Medefer, the U.K.-based virtual healthcare provider that, in its own words, is “reimagining” the outpatient system, is disclosing £10 million in new funding.
The round was led by private investment firm Nickleby Capital, and will be used to grow the team and invest in technology to “service new contracts, enable new product development and ensure scalable and robust growth”.
Founded in 2013 by NHS consultant Dr Bahman Nedjat-Shokouhi, and launched the following year, Medefer is a CQC regulated healthcare provider that has developed a digital platform that connects GPs, consultants, and patients, with the aim of delivering a more efficient outpatient system.
Described as an “outpatient operating system” coupled with a nationwide network of contracted NHS consultants working remotely, Medefer claims to manage the patient pathway — from referral to triage to investigation, diagnosis and discharge — without the need for unnecessary physical outpatient appointments.
Headline features include cases being reviewed by NHS consultants within 10 hours on average, compared to several weeks using traditional models.

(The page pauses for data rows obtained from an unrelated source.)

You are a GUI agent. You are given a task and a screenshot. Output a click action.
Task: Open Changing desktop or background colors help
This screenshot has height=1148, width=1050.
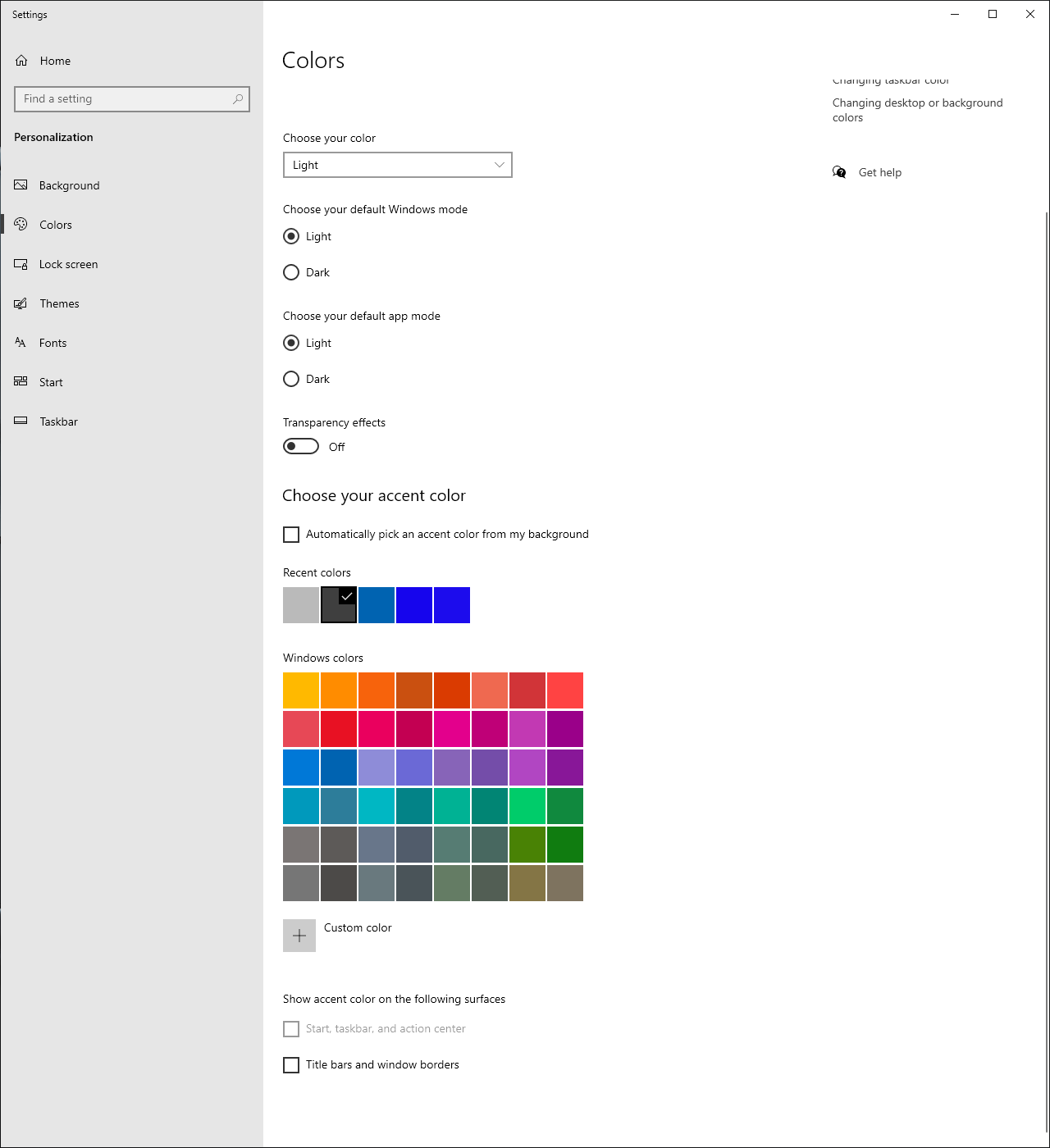click(917, 110)
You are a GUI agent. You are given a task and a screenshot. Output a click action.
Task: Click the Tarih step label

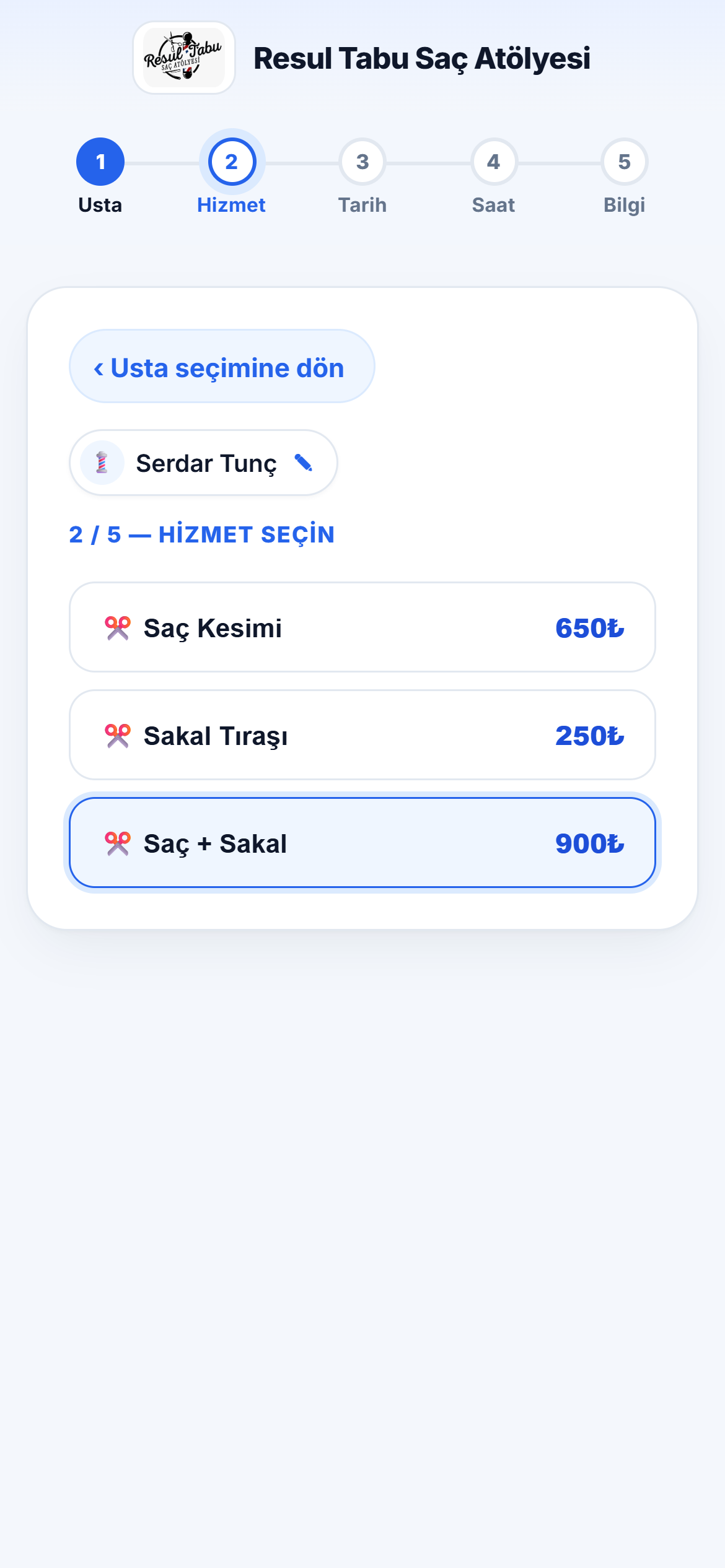coord(362,205)
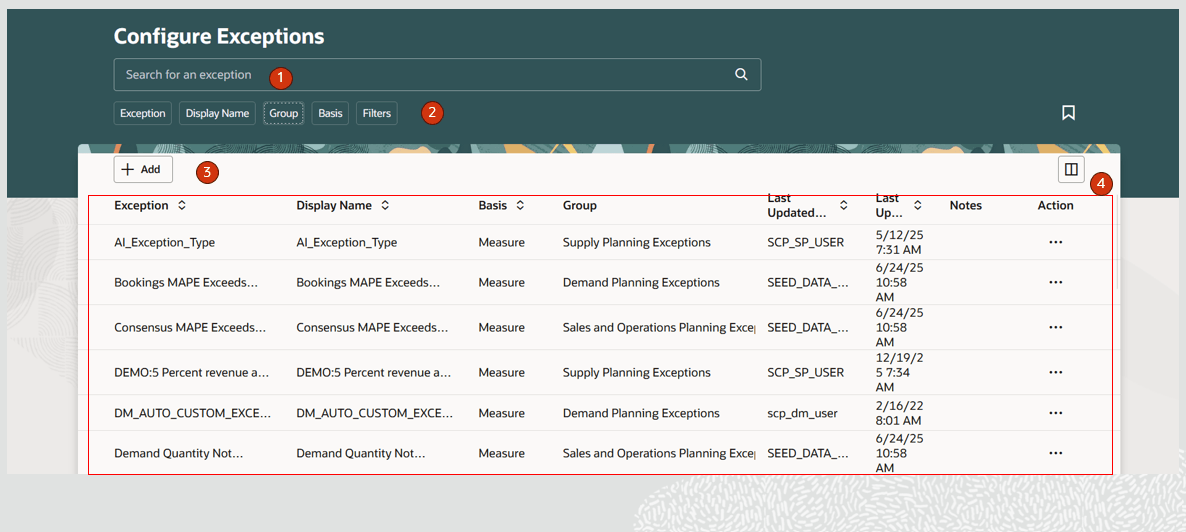
Task: Sort by Display Name column
Action: point(385,205)
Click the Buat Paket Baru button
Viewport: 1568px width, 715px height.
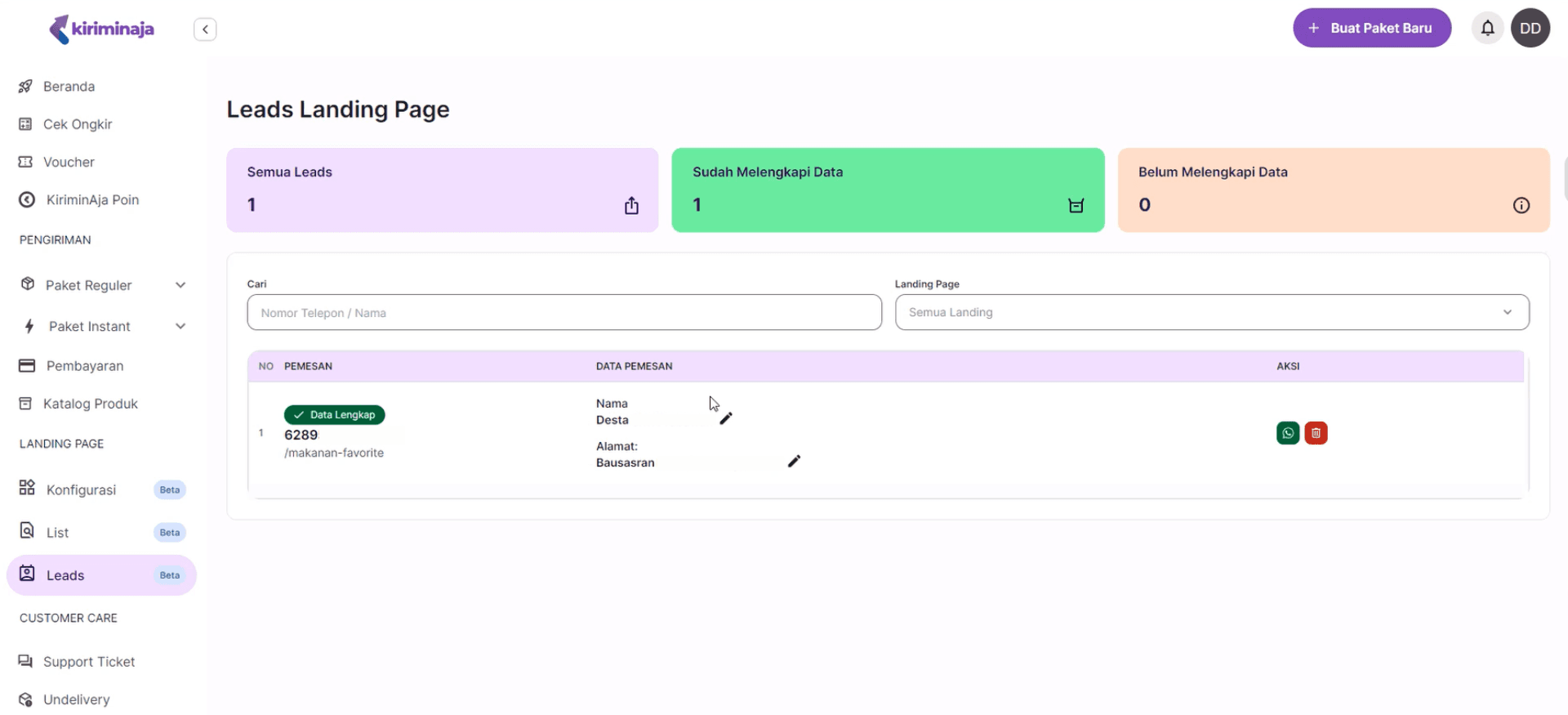click(1371, 29)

For NHS Trusts and CCGs using Medefer, the company claims that outpatient costs are cut by a third, and waiting lists reduced by 70%, in part due to being able to remove duplication in consultations, such as seeing a consultant only to be told that a test or scan is needed first.
That’s likely an oversimplification, yet anyone who has gone through the outpatient referral journey will know there are often inefficiencies simply due to non-optimal information sharing and an inflexible patient journey.
“The outpatient model has not changed since before the inception of the NHS, and has significant inefficiencies,” says Nedjat-Shokouhi. “With increasing patient numbers, the inefficiencies have resulted in growing waiting lists, and of course this has been significantly worsened by the pandemic”.
This has seen many healthcare providers going ‘digital’ and setting up video consultations instead of face-to-face consultations. However, paradoxically, this can worsen inefficiencies “because some of the patients who have a video consultation will need to be reviewed physically for examination as well, doubling the work”.
To remedy this and create further efficiencies and better patient care, Medefer says it reviewed all of the steps across the patient pathway, and reckons it has come up with a better way of working.
“Our digital platform removes inefficiencies and duplication, resulting in a significantly streamlined and faster pathway,” says Nedjat-Shokouhi. “Furthermore, we enable NHS consultants to work in their own time. This provides additional clinical capacity back into the NHS that would have otherwise not been utilised”.